Much of the research in this area is motivated by the threat of anthropogenic climate change and the desire to incorporate empirically derived social damages of climate into policy tools, like integrated assessment models. Papers either explicitly make projections of conflict under various warming scenarios (e.g. Burke et al., 2009), or simply refer to future climate change as an impetus for study. While it’s valuable from a risk management perspective to understand and predict the effects that short-run climate variation may have on crime and conflict outcomes today, magnitudes of predicted climate changes and the lack of clear progress in climate policy generally place future projections at the heart of this body of work.
However, projections are also where much of the criticism of climate-conflict research lies.
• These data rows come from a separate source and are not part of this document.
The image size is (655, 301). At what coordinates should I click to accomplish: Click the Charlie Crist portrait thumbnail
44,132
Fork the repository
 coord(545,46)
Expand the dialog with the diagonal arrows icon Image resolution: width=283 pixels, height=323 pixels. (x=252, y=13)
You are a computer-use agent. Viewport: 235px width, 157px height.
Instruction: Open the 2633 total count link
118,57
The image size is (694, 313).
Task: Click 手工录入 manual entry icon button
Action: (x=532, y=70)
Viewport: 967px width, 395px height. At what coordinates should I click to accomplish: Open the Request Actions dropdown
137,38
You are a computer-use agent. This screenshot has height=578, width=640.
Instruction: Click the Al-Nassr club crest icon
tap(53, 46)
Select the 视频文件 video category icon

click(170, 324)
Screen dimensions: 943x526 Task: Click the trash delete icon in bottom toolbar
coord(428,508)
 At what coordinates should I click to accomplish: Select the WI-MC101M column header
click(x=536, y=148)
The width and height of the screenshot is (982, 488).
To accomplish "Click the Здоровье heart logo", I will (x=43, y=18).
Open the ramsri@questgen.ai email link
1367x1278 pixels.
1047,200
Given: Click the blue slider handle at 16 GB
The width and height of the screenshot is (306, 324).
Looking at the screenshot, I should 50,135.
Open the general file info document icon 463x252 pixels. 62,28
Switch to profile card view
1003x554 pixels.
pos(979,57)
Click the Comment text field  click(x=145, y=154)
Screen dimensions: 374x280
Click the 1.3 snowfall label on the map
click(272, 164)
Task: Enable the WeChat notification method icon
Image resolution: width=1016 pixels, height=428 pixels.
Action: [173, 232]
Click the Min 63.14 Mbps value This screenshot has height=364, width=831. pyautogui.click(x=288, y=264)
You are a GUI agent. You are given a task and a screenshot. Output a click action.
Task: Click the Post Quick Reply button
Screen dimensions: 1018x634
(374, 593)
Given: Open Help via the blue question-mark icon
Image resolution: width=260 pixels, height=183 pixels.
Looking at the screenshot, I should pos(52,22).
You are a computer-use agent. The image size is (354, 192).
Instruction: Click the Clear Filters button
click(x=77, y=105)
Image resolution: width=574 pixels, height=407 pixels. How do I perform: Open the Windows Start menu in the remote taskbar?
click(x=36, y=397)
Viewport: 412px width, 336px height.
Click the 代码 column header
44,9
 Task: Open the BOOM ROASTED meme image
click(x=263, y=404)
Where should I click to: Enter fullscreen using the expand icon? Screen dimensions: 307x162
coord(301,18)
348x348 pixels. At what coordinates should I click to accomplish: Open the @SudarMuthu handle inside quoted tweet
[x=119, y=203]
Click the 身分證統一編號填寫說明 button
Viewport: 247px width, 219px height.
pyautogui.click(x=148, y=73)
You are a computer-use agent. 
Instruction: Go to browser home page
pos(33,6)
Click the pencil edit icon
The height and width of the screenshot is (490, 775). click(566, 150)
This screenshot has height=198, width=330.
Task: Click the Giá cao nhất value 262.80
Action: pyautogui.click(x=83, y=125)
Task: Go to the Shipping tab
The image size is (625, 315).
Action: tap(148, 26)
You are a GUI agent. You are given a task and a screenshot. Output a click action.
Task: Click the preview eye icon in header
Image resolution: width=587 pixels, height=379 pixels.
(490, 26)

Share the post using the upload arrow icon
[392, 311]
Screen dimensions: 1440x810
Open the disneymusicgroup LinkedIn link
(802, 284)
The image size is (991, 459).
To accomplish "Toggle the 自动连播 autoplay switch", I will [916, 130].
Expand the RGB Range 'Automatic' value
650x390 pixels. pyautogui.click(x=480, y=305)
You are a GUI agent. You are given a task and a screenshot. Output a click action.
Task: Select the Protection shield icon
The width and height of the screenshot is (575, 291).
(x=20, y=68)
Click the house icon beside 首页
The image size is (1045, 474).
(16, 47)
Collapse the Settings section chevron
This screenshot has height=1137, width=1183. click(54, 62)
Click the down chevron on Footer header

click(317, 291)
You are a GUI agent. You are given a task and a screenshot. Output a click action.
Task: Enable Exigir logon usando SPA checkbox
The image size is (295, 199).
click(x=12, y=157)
For example, see Frequently Heard Criticisms #1 and #6 in this post by Marshall. These criticisms are often reasonable, and important (unlike some other critiques you can read about in that same post). The degree to which impacts identified off of short-run climate variation can effectively predict future effects of long-run gradual climate change involves a lot of inherent (statistical and climatological) uncertainty and depends critically on likely rates of adaptation. Because the literature on adaptation is minimal and relies mostly on cross-sectional comparisons, we are limited in our ability to integrate findings into climate policy, which is often the motive for conducting research in the first place.
Recently, Sol, Marshall and I published (yet another) review of the climate and conflict literature, this time with an emphasis on adaptation and projection, to try to address the concerns discussed above. I’m going to skip the content you all know from their detailed and impressive previous reviews, and talk about the new points we chose to focus on.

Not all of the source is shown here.